Dumping case against nightclub owner struck out

Published 27/10/2015 | 00:00

PJ Doyle: 'not my rubbish'.
PJ Doyle: 'not my rubbish'.

Veteran night club proprietor PJ Doyle successfully defended himself against a litter prosecution which was heard in full at the District Court.

The man from Hollow House in Bunclody was summonsed as Pat Doyle but introduced himself as PJ when he took the oath to give his evidence.

The case dated back to August of last year when CCTV cameras at the Tesco recycling centre in New Ross picked up a blue van.

The driver, a man wearing a white shirt and smoking a cigarette, got out of the vehicle and left a plastic bag beside one of the clothes bins.

Proceedings were initiated Wexford County Council against Doyle as the owner of the van, with a demand to pay a fine of €150.

However, it was clear from the footage shown on screen in court on October 20 that the man in the van was not the accused

The council's Hugh Maguire accepted that the businessman was not the individual shown in the footage.

However, he suggested that the accused could be held responsible as he believed the culprit was an employee.

Solicitor John Mernagh reminded the official from the environment department that letters were sent to the local authority.

In the correspondence it was stated that his client was not the offender and that Doyle was the owner of the grounds beside Enniscorthy Castle.

Those grounds had been made available for 1916 commemorations and other public events.

Giving his evidence, PJ Doyle said his address as owner of the blue van was Hollow House in Bunclody, the family home where he was born.

However, he had been staying with his sister in Kilmyshall around the time of the offence when he had a health setback and had been spending a lot of time in Dublin since his health returned.

As a result, the summons to court had already been issued before he became aware of the fixed penalty notice sent to Hollow House in the post.

The man who used to operate the Barrowlands night club said he had property in New Ross beside Tesco.
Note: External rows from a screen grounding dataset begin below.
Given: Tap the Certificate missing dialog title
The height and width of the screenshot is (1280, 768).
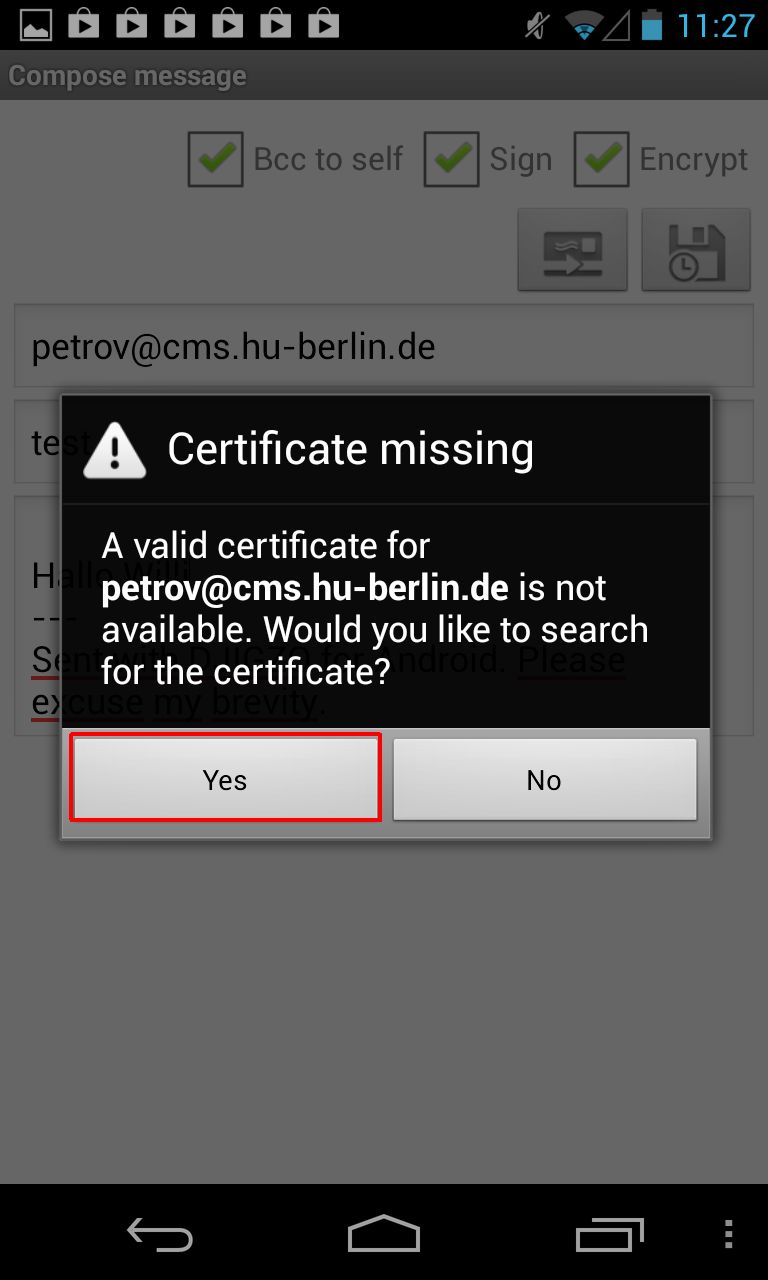Looking at the screenshot, I should point(350,449).
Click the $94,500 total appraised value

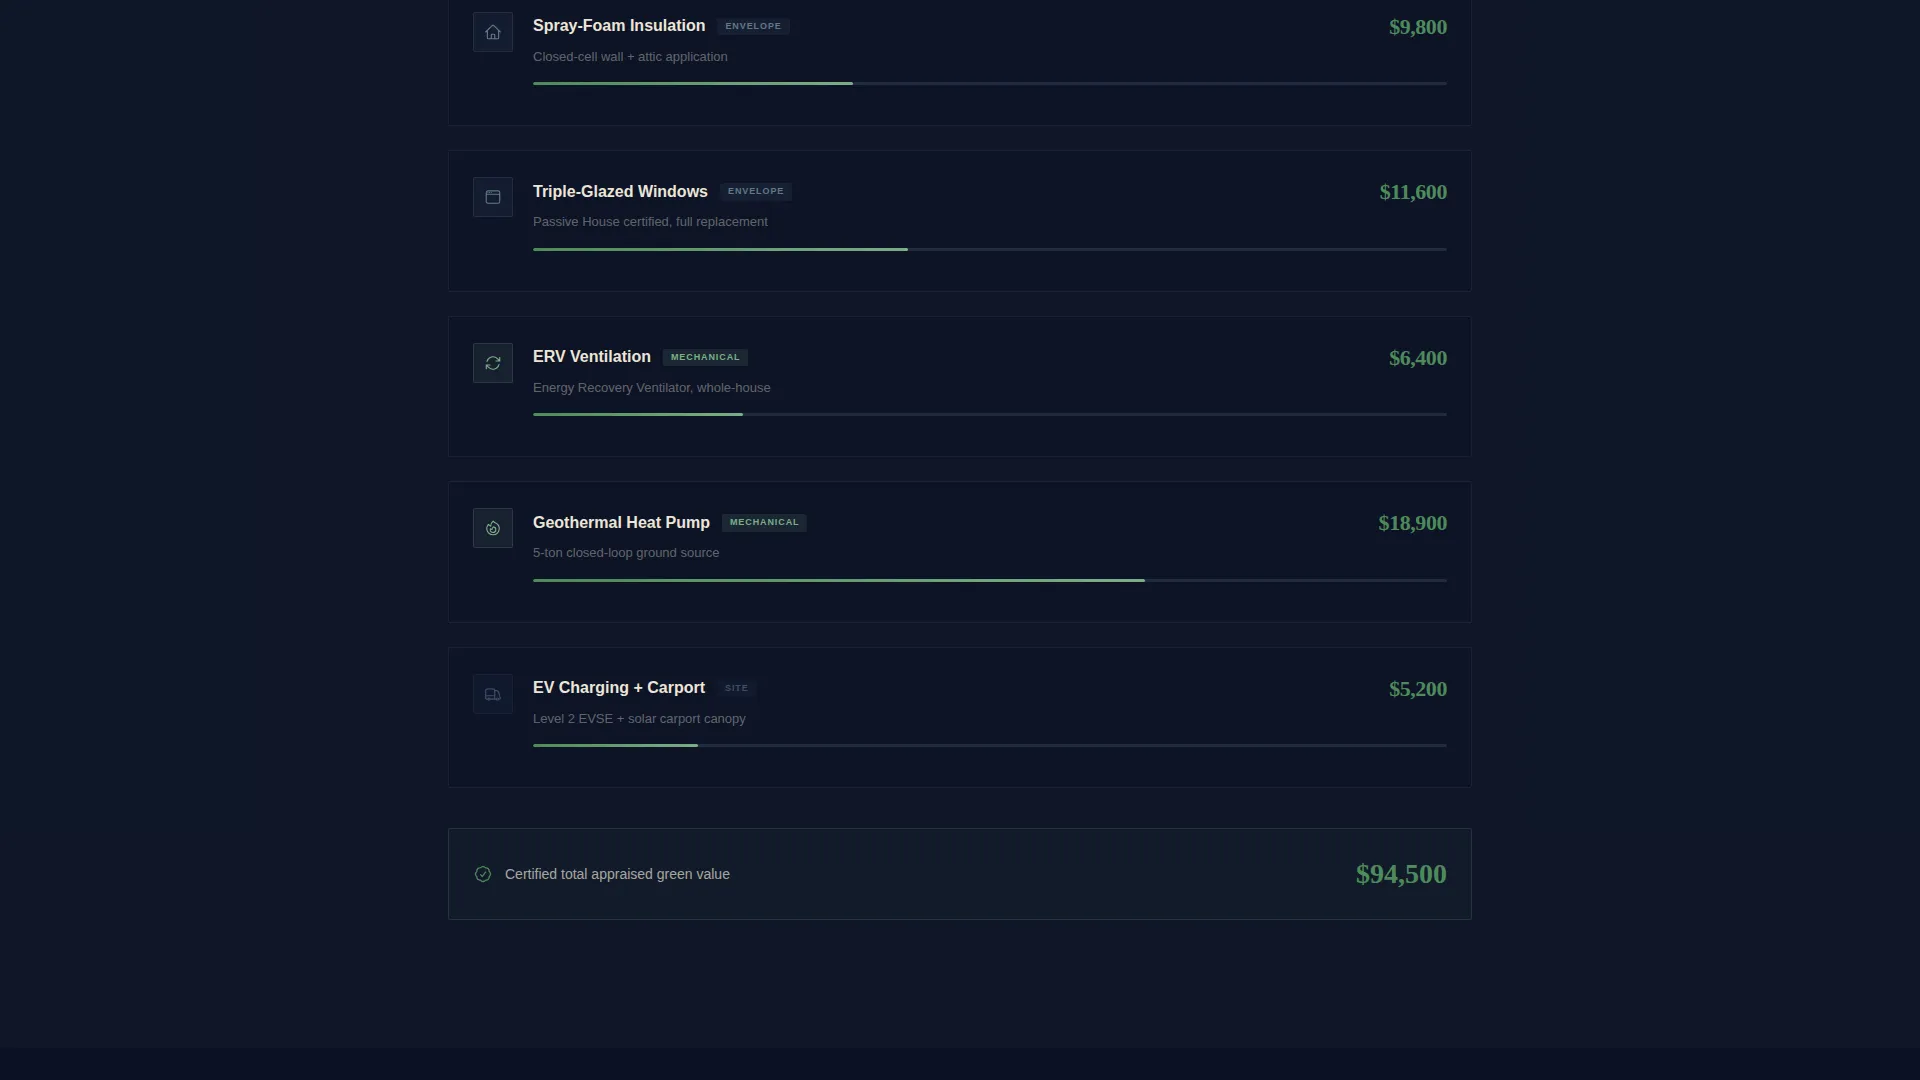tap(1401, 874)
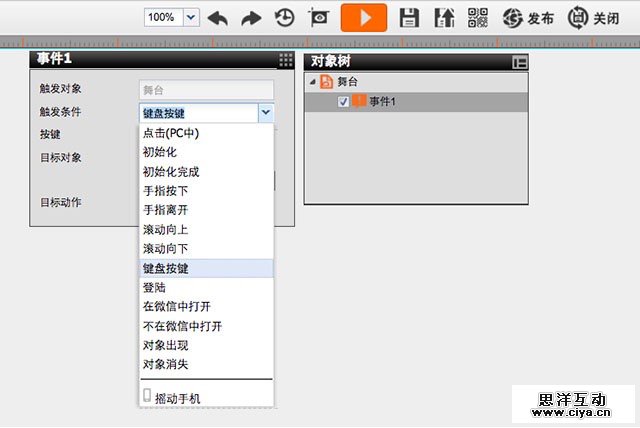This screenshot has width=640, height=428.
Task: Click the 触发条件 dropdown arrow
Action: pos(265,113)
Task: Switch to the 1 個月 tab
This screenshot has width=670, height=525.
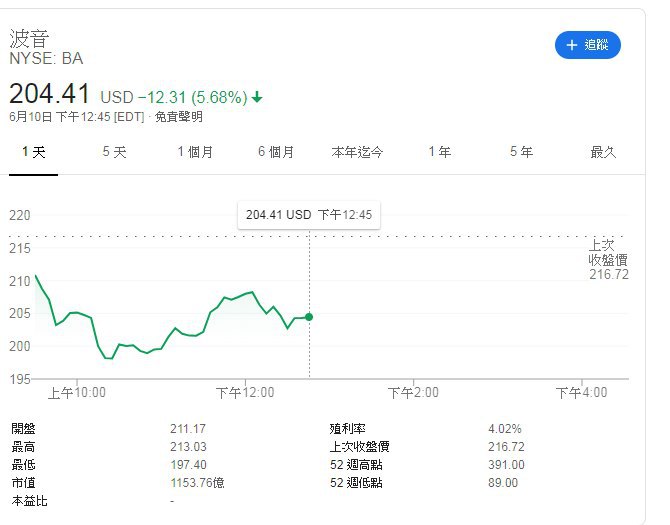Action: (x=195, y=152)
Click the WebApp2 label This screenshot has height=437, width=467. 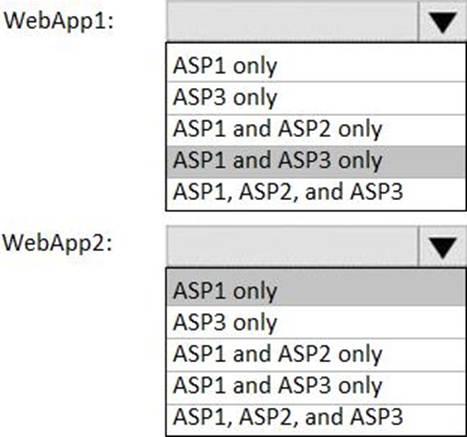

Another man and members of his family, looked after the place. The accused said that the man borrowed the van.

'It was not my rubbish,' insisted Doyle who described himself as a good friend of the council, pointing out that the local authority was allowed to use three parking spaces free of charge in the grounds of Enniscorthy Castle

Judge Haughton accepted that the dumping was not authorised by the defendant and struck out the summons.